Nursing Diagnosis Adult Pressure Injury is a pattern of impaired skin integrity due to intense persistent pressure or shear, often seen in individuals who are bedridden, older, disabled, or in long term care facilities.
2. What are the Defining Characteristics?
The defining characteristics of nursing diagnosis Adult Pressure Injury include subjective findings, such as the patient reporting pain or discomfort related to the pressure injury, and objective findings, such as the presence of redness and swelling at the site. Other objective findings may be present, depending on the location and severity of the injury.
3. What are the Related Factors?
The main related factor for nursing diagnosis Adult Pressure Injury is prolonged immobility. Prolonged immobility leads to an increase in pressure on certain areas of the body, while decreasing circulation to the area. Decreased circulation causes further tissue damage and increases the risk of infection.
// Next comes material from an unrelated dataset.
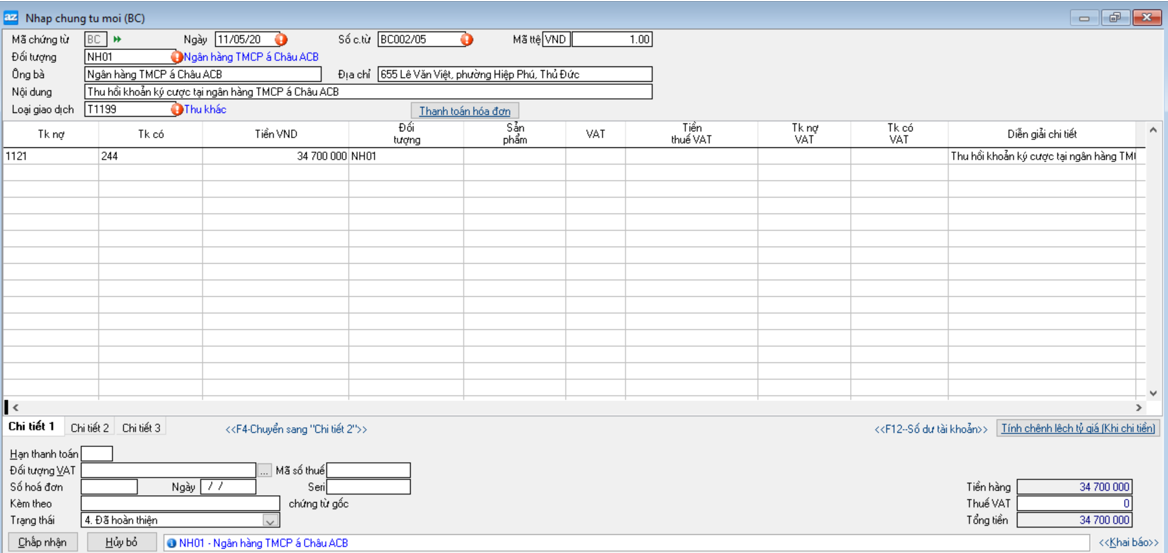This screenshot has height=553, width=1168.
Task: Open the F12-Số dư tài khoản link
Action: 931,429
4. Who is At Risk for Developing This Condition?
Groups which are particularly at risk for developing adult pressure injury include older adults, disabled individuals, those who are bedridden and those who are in long-term care facilities. Patients undergoing long-term treatment and rehabilitation programs may also be more vulnerable to developing this condition.
5. What Is Involved in the Treatment Plan?
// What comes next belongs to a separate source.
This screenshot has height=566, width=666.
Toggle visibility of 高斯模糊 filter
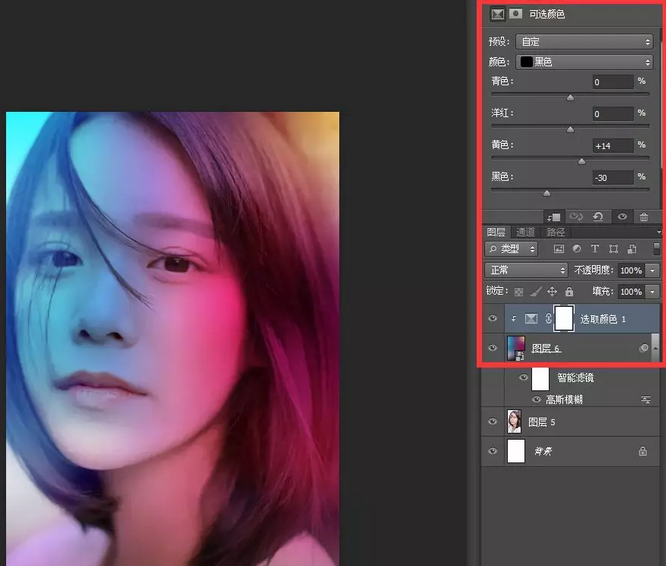tap(536, 399)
When treating adult pressure injury, nurses should suggest the following preventive measures: use of special foam mattresses or pressure-relieving devices, repositioning and turning patients at least every two hours, adequate nutrition and hydration, good hygiene practices and skin care, proper mobilization tailored to each individual’s needs, frequent assessments, and appropriate wound care. Additionally, nurses should monitor the patient for signs and symptoms of the condition, as well as monitor changes in the patient’s skin, provide wound care as indicated, and encourage the patient to remain active and stay off the affected area.